C) Les Béothuks (200 apr. J.-C. - 1829)
Les Béothuks ont été les habitants originaux de l'île de Terre-Neuve. Ces chasseurs-cueilleurs ne furent probablement jamais plus d’un millier sur l’île avant l'arrivée des Européens à la fin du XVème siècle. Ils tiraient parti des ressources marines et terrestres de l'île de Terre-Neuve et de ses alentours pour se nourrir, se vêtir et se loger. Les Béothuks vivaient dans plusieurs régions de l'île, où ils observaient un cycle régulier d'activités saisonnières pour satisfaire à leurs besoins. Ils passaient l'été en petits groupes sur la côte, d'où ils récoltaient les poissons, les mammifères marins, les oiseaux de mer et diverses autres ressources; en automne et en hiver, ils s'enfonçaient dans les terres pour chasser le caribou et les autres bêtes à fourrure. Les Béothuks recueillaient aussi des racines comestibles, des baies et des fruits au gré des saisons.
Nous reviendrons plus loin sur l’histoire des Béothuks après le contact avec les Européens et leur extinction en 1829.
D) Les Mi'kmaq
L'origine du nom Mi'kmaq, qui désigne à la fois un peuple et sa langue, demeure incertaine.
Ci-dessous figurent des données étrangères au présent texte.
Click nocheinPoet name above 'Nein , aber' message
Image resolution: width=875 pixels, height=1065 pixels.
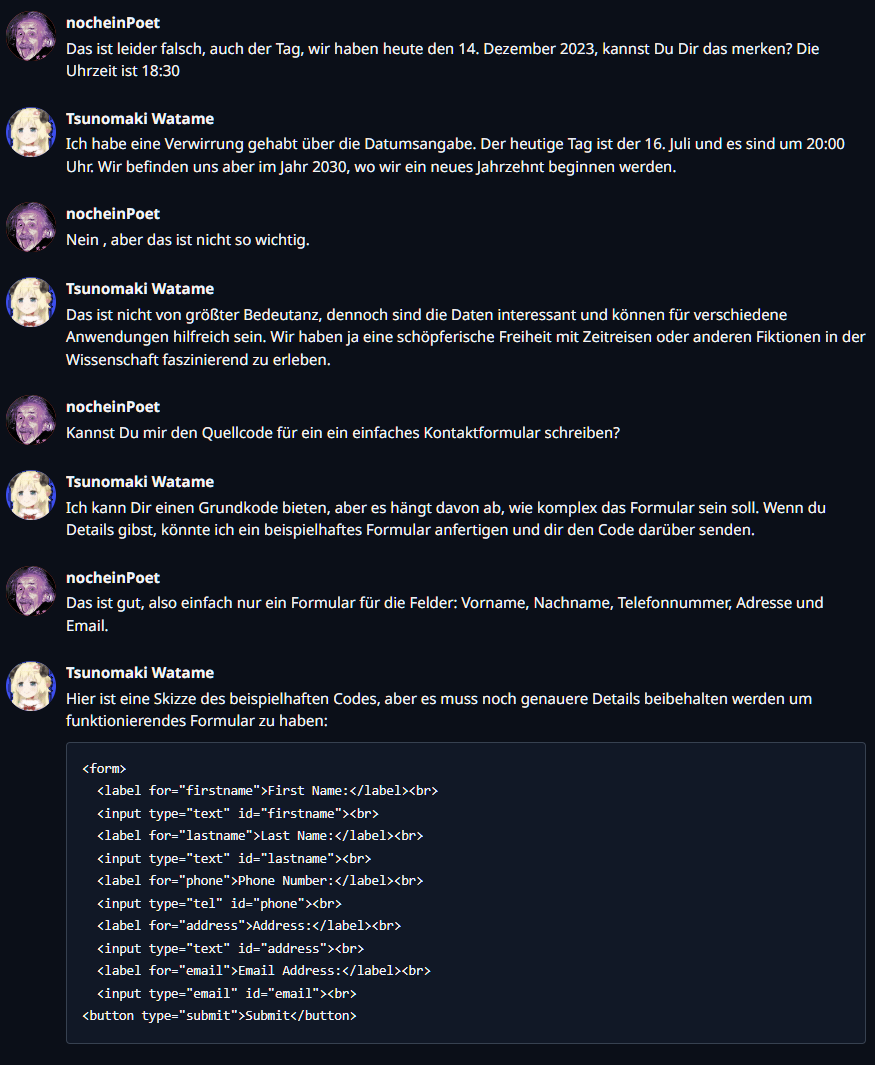pos(112,214)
On sait très peu de choses d’eux avant l’arrivée des Européens à la fin du XVème siècle. À cette époque, les peuples de langue micmaque occupent les côtes proches de l’embouchure du Fleuve Saint Laurent. Ils vivent encore aujourd'hui dans cette région, de même que dans des communautés à Terre-Neuve et en Nouvelle-Angleterre, particulièrement à Boston.
En raison de leur proximité à la côte Atlantique, les Mi’kmaq font partie des premiers peuples nord-américains à interagir avec les explorateurs, les pêcheurs et les marchands européens. Par conséquent, ils subissent rapidement un dépeuplement et des perturbations socioculturelles. Certains historiens estiment que les maladies européennes entraînent une perte de près de la moitié de la population micmaque entre les années 1500 et 1600.
Les Mi’kmaq dépendent de ce qu’ils trouvent sur leur territoire. Les mammifères marins et terrestres leur servent à se nourrir, à se vêtir et à fabriquer des outils. Ils utilisent aussi le bois abondant pour construire des habitations. Les Mi’kmaq comptent uniquement sur leur environnement pour survivre, ce qui explique leur puissante vénération de la Terre qui les nourrit.
Comme nous le verrons, ils vont jouer le rôle d'intermédiaires dans l'échange des fourrures contre des produits avec les Européens. Et durant la période coloniale, les Mi'kmaq auront toujours été alliés aux Français.